# DIRECTIONS:
In the men's fashion week roundup, which signature ALYX detail does the text name?

### TEXT SEGMENT

Men’s Fashion Week has just wrapped up, spanning across New York, London, Pitti Uomo and Paris. The Spring/Summer 2020 seasons saw collections from some of the biggest labels out there, as well as emerging designers from all regions, and tackled everything from politics to innovation through its collections.
As the month has now come to an end, we’ve put together some of the most stand-out shows from the SS20 season, including collections from Dior, Dries Van Noten, Craig Green, sacai and more. For all the shows you need to see from fashion month, take a look at our top picks below.
Matthew Williams put his focus on tailoring in his SS20 range for streetwear label ALYX, where suits and two-piece sets reigned supreme. His usual tactical and technical designs saw influences throughout, such as the signature rollercoaster buckle. “Some of the construction we’re attempting to do is trying to find our own language. I think it’s a nice challenge to define what that is for us,” Williams told Vogue, adding that it is hard to do tailoring as a young brand. Williams also chose models and friends to showcase the shows, saying that "Our casting is a real mixture of models and friends and family—those people’s energy really brings out the clothes.”

######
### DATASET SECTION

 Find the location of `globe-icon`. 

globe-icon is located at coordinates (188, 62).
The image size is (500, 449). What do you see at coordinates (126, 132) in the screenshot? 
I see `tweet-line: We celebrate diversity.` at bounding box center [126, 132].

######

# EXERCISE RESPONSE:
The rollercoaster buckle.